Notebooks and tools - derlin/bda-lsa-project GitHub Wiki

Notebooks for spark-scala

spark-notebook

Source and Download: https://github.com/spark-notebook/spark-notebook

Works out of the box, but the interface is not very smooth (compared to jupyter).

toree / jupyter

Apache Toree is an extension to work with spark and scala in the Jupyter notebook (originally made for IPython) (discovered in this article). The current "stable" version is still at spark 1.X and uses scala 2.10.4.

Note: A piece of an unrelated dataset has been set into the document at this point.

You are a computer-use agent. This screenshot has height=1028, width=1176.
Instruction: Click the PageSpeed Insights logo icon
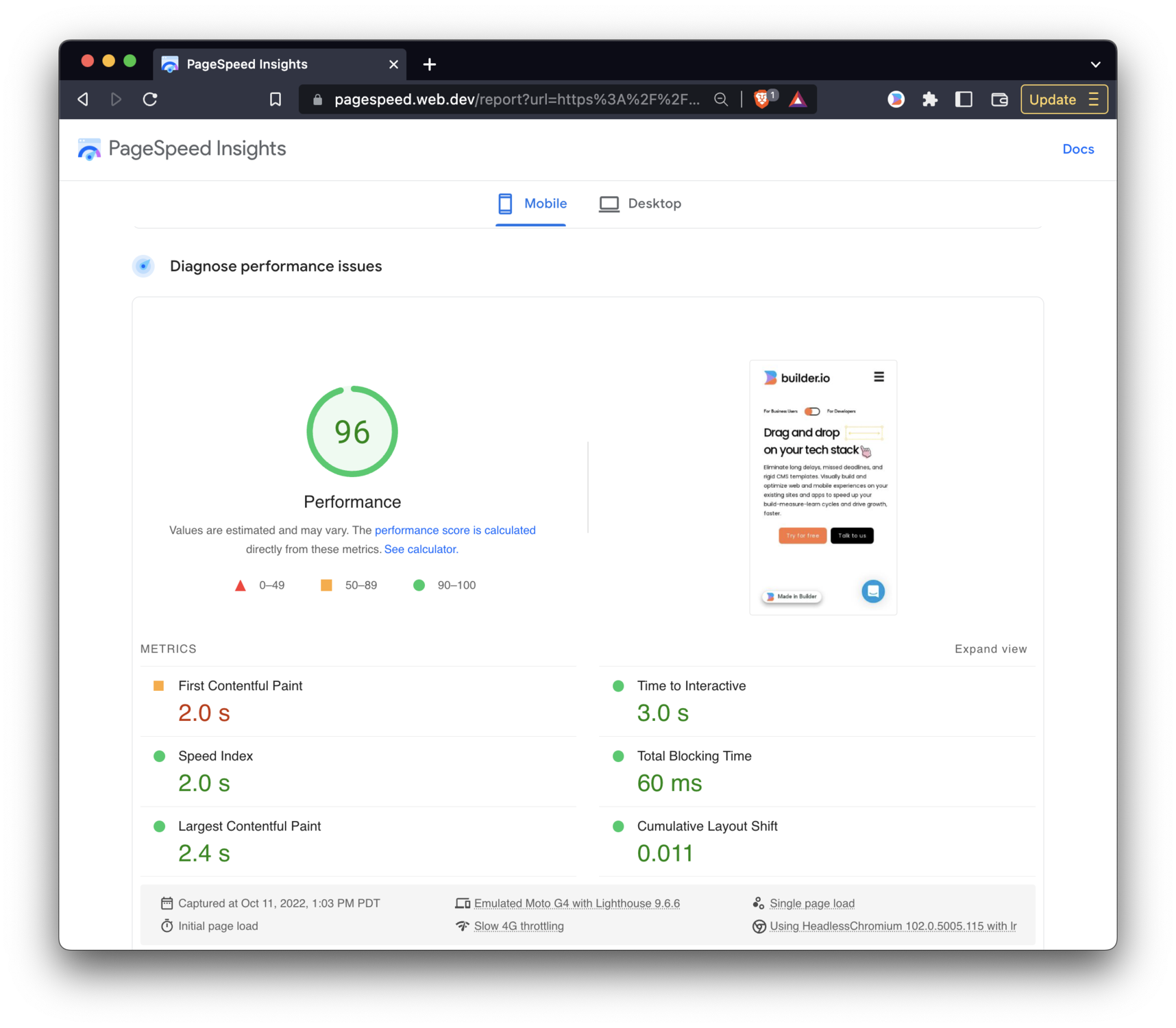(89, 149)
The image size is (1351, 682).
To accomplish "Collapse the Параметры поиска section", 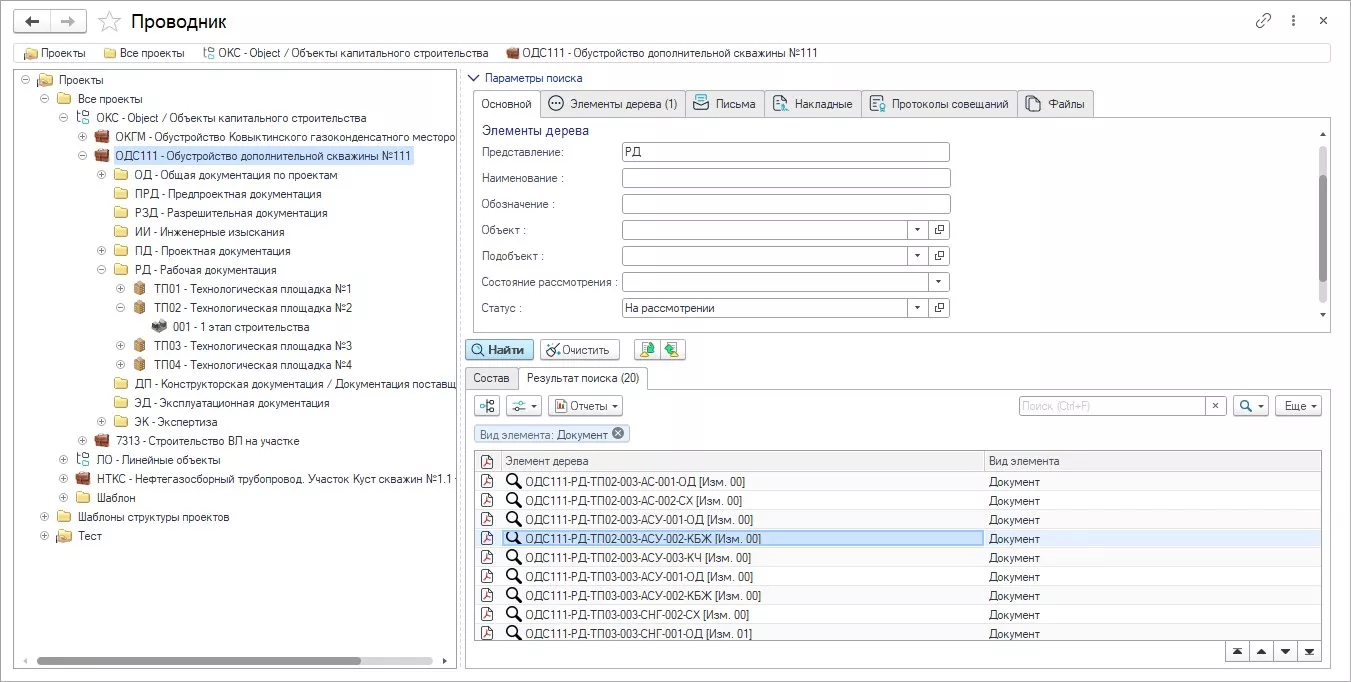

There is a workaround to make it work with scala 2.11 though (see here). First, download the dev version of toree and then use the pip from anaconda (in ~/anaconda/bin):

# download 
wget https://dist.apache.org/repos/dist/dev/incubator/toree/0.2.0/snapshots/dev1/toree-pip/toree-0.2.0.dev1.tar.gz
tar xvf toree-0.2.0.dev1.tar.gz
# install
pip install -e toree-0.2.0.dev1
# configure
jupyter toree install --interpreters=Scala --spark_home=$SPARK_HOME --user --kernel_name=apache_toree --interpreters=PySpark,SparkR,Scala,SQL

You will then have a toree scala option in the new tab of the jupyter notebook.

Note: for Mac users, if you installed spark with homebrew, ensure $SPARK_HOME points to /usr/local/Cellar/apache-spark/XXXX/libexec. Without the /libexec at the end, jupyter will complaint it does not find the executables.